Record Type:	Electronic resources : Monograph/item
Title/Author:	Structure-function properties of pacemaker channels./
Author:	Xue, Tian.
Description:	179 p.
Notes:	Source: Dissertation Abstracts International, Volume: 65-12, Section: B, page: 6131.
Contained By:	Dissertation Abstracts International65-12B.
Subject:	Biology, Animal Physiology. -
Online resource:	http://pqdd.sinica.edu.tw/twdaoapp/servlet/advanced?query=3155714
ISBN:	0496165208

Structure-function properties of pacemaker channels.
Xue, Tian.

Structure-function properties of pacemaker channels. - 179 p.

Source: Dissertation Abstracts International, Volume: 65-12, Section: B, page: 6131.

Thesis (Ph.D.)--The Johns Hopkins University, 2005.
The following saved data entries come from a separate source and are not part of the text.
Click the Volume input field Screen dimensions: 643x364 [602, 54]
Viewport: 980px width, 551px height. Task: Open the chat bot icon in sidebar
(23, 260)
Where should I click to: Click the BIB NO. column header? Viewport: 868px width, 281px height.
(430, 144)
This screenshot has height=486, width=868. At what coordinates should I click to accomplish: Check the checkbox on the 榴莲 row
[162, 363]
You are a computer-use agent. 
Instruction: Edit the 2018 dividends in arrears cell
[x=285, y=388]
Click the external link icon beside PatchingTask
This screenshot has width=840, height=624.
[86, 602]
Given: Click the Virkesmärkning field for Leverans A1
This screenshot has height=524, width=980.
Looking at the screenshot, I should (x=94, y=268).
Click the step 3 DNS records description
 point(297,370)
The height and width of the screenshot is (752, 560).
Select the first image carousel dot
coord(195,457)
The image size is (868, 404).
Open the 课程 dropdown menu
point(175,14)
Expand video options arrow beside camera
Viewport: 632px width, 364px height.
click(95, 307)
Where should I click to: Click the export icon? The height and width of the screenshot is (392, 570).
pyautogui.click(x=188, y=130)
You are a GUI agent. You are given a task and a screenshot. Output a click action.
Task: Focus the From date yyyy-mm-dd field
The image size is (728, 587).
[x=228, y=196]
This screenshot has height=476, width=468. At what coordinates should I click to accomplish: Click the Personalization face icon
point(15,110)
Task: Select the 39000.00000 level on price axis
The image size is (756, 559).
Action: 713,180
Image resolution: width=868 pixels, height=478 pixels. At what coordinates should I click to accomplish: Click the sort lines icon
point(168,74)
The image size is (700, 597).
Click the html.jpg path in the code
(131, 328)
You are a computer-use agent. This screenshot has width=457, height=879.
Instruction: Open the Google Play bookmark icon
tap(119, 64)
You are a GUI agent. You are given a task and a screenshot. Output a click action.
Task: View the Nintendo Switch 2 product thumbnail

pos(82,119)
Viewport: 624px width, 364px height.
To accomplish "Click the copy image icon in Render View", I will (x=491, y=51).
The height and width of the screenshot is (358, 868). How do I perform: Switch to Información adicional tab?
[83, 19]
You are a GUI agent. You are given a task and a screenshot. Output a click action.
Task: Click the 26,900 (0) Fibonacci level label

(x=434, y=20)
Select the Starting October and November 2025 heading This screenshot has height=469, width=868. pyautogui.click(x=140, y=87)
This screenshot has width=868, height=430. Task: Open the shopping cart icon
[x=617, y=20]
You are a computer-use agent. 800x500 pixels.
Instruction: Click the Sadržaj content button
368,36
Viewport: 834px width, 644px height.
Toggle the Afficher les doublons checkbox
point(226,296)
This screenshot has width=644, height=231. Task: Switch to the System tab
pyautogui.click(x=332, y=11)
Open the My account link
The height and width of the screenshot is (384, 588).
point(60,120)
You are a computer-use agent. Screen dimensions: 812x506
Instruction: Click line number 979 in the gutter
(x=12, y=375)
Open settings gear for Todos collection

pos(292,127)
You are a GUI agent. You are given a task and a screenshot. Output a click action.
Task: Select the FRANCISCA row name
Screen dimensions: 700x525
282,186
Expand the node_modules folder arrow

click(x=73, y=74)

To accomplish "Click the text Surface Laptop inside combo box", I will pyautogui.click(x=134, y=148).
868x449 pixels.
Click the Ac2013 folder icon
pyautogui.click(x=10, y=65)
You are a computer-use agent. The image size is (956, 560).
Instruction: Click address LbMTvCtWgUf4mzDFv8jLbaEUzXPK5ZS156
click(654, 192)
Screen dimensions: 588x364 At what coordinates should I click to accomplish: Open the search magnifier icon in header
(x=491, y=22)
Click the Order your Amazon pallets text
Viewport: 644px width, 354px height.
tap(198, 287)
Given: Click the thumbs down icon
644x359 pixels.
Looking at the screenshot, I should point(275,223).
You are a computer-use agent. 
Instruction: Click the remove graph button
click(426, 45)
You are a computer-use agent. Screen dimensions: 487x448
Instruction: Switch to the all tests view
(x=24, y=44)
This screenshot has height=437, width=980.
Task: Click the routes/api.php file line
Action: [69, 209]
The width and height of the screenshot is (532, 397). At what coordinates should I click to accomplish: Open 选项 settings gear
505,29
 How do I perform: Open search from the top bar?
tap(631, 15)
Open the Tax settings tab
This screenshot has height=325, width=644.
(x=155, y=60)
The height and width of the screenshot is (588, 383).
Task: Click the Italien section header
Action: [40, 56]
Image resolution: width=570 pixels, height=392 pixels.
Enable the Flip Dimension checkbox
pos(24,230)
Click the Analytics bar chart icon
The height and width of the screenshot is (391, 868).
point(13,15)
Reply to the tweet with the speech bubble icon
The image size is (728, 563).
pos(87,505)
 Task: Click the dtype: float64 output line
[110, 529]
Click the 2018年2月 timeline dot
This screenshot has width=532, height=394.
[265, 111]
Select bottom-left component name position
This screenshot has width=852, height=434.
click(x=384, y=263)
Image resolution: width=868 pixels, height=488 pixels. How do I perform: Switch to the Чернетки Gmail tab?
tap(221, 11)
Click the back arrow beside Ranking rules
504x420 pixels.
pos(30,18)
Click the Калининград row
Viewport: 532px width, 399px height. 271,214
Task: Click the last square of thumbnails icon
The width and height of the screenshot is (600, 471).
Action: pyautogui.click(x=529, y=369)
HCN-encoded If, a diastolic depolarizing current activated by hyperpolarization, is a key player in cardiac pacing. Although HCN channels structurally resemble voltage-gated K+ (Kv) channels structurally, two distinct features set them apart from each other: HCN channels are (1) non-selective and (2) gated by opposite voltages. The molecular features underlying these phenotypic differences are unknown. Here I investigated the structure-function properties of HCN channels using various molecular and electrophysiological techniques. Since the HCN pore contains the signature motif (GYG) found in almost all K+-selective channels, I first probed the functional importance of the ionic selectivity filter of HCN channels by replacing this triplet with alanines (HCN1GYG349-351AAA). My results provide the first experimental evidence that HCN channels are tetramers. Using hydrophilic sulfhydryl modifiers (MTS), I next identified an externally-accessible endogenous cysteine, C318, that resides in a pore region that may undergo significant gating-induced dynamic rearrangements. Consistent with this notion, I further demonstrated that external permeant ions can modulate HCN gating in an isoform-specific manner. This effect can be abolished by the single pore substitution A352D. To obtain further insights into HCN gating, I next switched my focus to the voltage sensor. My results led me to propose a novel double-hinge model for the paradoxical gating behavior of HCN channels. The model exemplifies the economics of evolution: HCN and Kv channels have similar overall designs but relatively subtle structural changes suffice to result in vast phenotypic differences.

ISBN: 0496165208Subjects--Topical Terms:

1017835
Biology, Animal Physiology.

Structure-function properties of pacemaker channels.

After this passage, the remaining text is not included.